Vou fingir que herdei um milhão de contos

A ideia é simplória, vou fazer vida como se a minha avó me tivesse deixado um milhão de contos debaixo do colchão e que só agora o descobri, guardei o colchão de relíquia e agora que começava a cheirar a mofo decidi esfrangalha-lo em pedaços para descobrir lá tantas notas, tantas notas, cinco milhões de euros, um milhão de contos, número tão redondinho ali escondido este tempo todo.

Estou milionária e nem sequer ganhei o euromilhões, herdei, herdei uma fortuna choruda, tão boa e ainda por cima não registada, que interessa isso agora, se a minha avó era rica é porque era, herdou ela própria lá uns terrenos de sua madrinha que até era viscondessa, realeza, sangue-azul e portanto muito rica.

Que faço eu agora com esse dinheiro, ora vou viver à grande e à francesa, para já vou já ali ao meu banco, que até conheço o dono, amigo do peito, que me convida para fins-de-semana na sua quinta pedir um empréstimo, como garantia dou a herança, com esse dinheiro compro um apartamento de 10 assoalhadas, um carro desportivo e ainda me sobram uns trocos para criar um negócio, porreiro pá, até tenho meu negócio próprio e tudo.

O negócio começa a rolar e não é que dá dinheiro, lá vou pagando a casa e o carro, o negócio cresce, faço mais uns empréstimos para a internacionalização e aproveito o lanço e compro uma casa de férias, afinal é preciso retribuir os convites para os fins-de-semana ao dono do banco, tudo espetacular, neste momento o meu apartamento de 10 assoalhadas é a garantia do empréstimo do negócio.

E o negócio cresce, perdão floresce como o bolor numa parede húmida, é vê-lo a aumentar, mesmo sem ser regado, peço mais uns empréstimos que isto agora começa a ser sério e é preciso investir para não cair e compro mais uma casa de férias, que ser chique é ter casa de férias na praia e no campo, ter só uma casa de férias é coisa de remediados e não é de herdeiros de viscondessas.

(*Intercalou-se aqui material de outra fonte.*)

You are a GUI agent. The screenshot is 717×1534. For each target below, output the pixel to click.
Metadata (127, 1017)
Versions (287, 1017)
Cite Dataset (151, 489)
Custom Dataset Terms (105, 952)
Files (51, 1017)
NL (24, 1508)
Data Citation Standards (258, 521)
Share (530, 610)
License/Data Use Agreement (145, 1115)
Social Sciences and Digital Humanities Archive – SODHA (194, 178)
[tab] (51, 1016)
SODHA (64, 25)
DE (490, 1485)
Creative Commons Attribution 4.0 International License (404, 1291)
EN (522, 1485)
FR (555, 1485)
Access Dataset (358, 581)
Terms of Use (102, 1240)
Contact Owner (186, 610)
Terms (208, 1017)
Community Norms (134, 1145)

E a vida corre bem, de empréstimo em empréstimo já nem me lembro da herança, afinal já não preciso dela.

Até que entro em falência técnica, o caos, o horror, tantos funcionários para o desemprego, património asseguradíssimo já está tudo em nome de fundações e outras empresas onde eu não tenho qualquer cargo, sou apenas uma consultora, mas um grupo empresarial falir assim como é possível? Não é, lembrei-me de falar com aquele amigo que tem um amigo que trabalha no Estado e que até tem algum poder, lá me ajudou a mexer uns cordelinhos porque ele também é amigo do dono do banco e depois de algumas negociações lá me perdoam a dívida, coitados dos trabalhadores agora ficarem sem emprego, não era possível, uma obra de caridade é o que é.

E pronto começo do zero, sem dívidas, património asseguradíssimo e um negócio que até dá lucro se bem gerido, a vida corre-me bem só porque a minha avó querida me deixou um milhão de contos imaginário.